Ziad Sankari learned his father’s heart attack could have been prevented. So he got to work.

For Ziad Sankari, a family tragedy was the spur that got him to start a business.

Twelve years ago, his father died of a heart attack—a painful loss in itself, but even more so when Mr. Sankari learned that the attack could have been prevented. Doctors said they might have been able to save his father if they had been able to monitor his condition outside of a hospital setting.

Later, when Mr. Sankari was a student at Lebanese American University in Lebanon, he was determined to save others from a similar fate.

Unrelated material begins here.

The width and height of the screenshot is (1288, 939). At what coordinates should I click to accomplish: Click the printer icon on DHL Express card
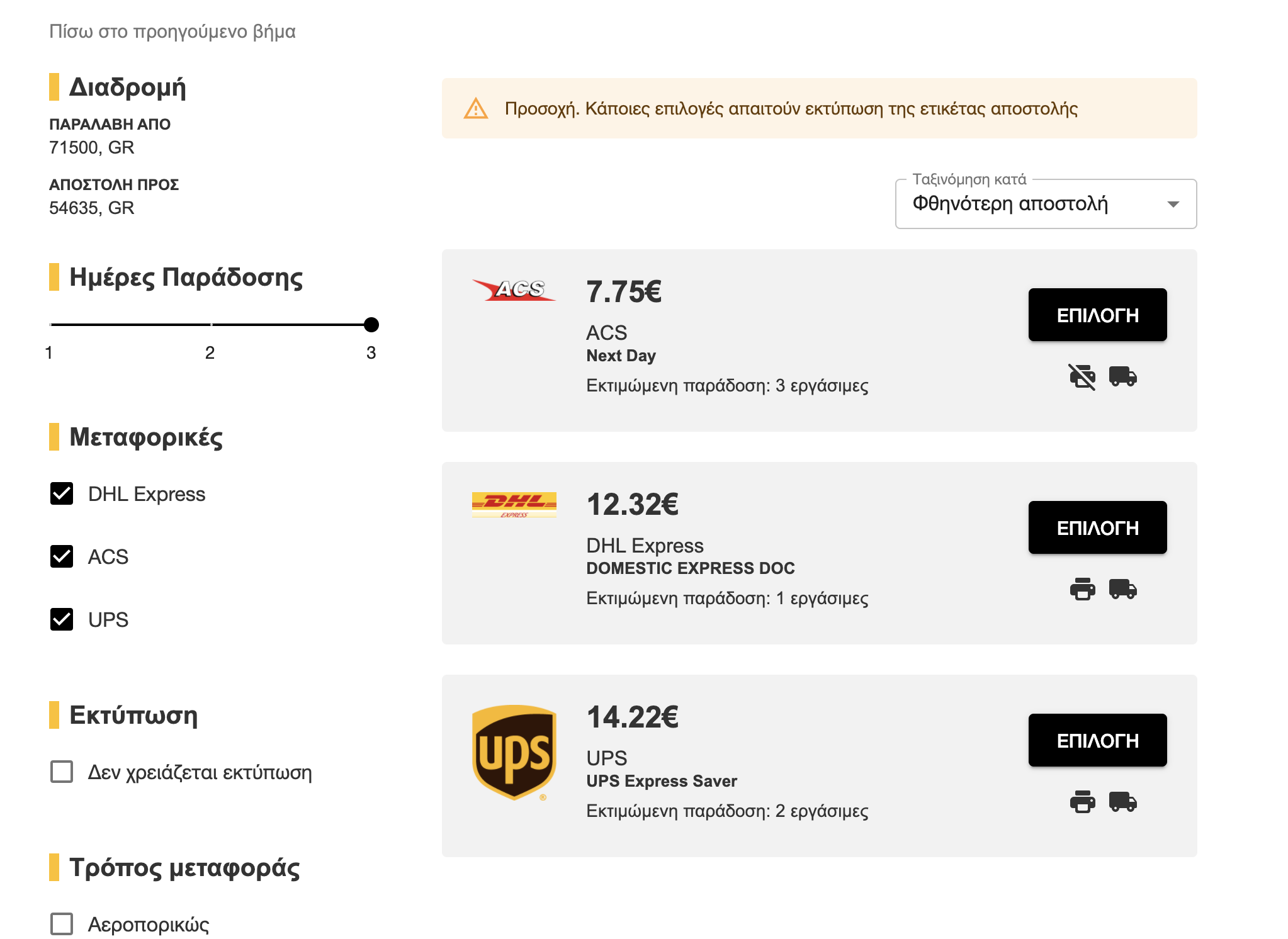pos(1082,589)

So he decided to leverage technologies that could keep tabs on the electrical activity in the heart and watch for abnormalities.

Three years ago, he launched Cardio Diagnostics. The company’s wearable devices collect heart data—as well as monitor specific heart conditions—and send it to the cloud to be analyzed. These remote monitoring centers then send out alerts based on the patient’s condition—notifying local emergency personnel in a crisis, for instance, or advising physicians to schedule a follow-up appointment if the patient isn’t in immediate danger.

“It’s a way for us to live longer, better and healthier lives,” he says. “Patients can use it easily, and we collect and analyze the data.”

The company has attracted thousands of users around the world. In May, Mr. Sankari appeared on a panel at the White House, along with four other entrepreneurs, as part of President Barack Obama’s Spark Initiative entrepreneur program.

Now the company is looking to expand through a new round of funding. It has already raised $540,000 in seed funding from the Beirut-based fund Berytech. The next round of funding, to raise $7 million, will be in the first quarter of 2016. The company’s 10 employees are also branching into preventive technology—creating wearable sensors that can automatically monitor caloric intake, physical activity and lifestyle habits.

“The product is scalable and the market is universal. It can be used by patients all over the world,” says Maroun Chammas, chief executive and chairman of Berytech. “The potential is enormous.”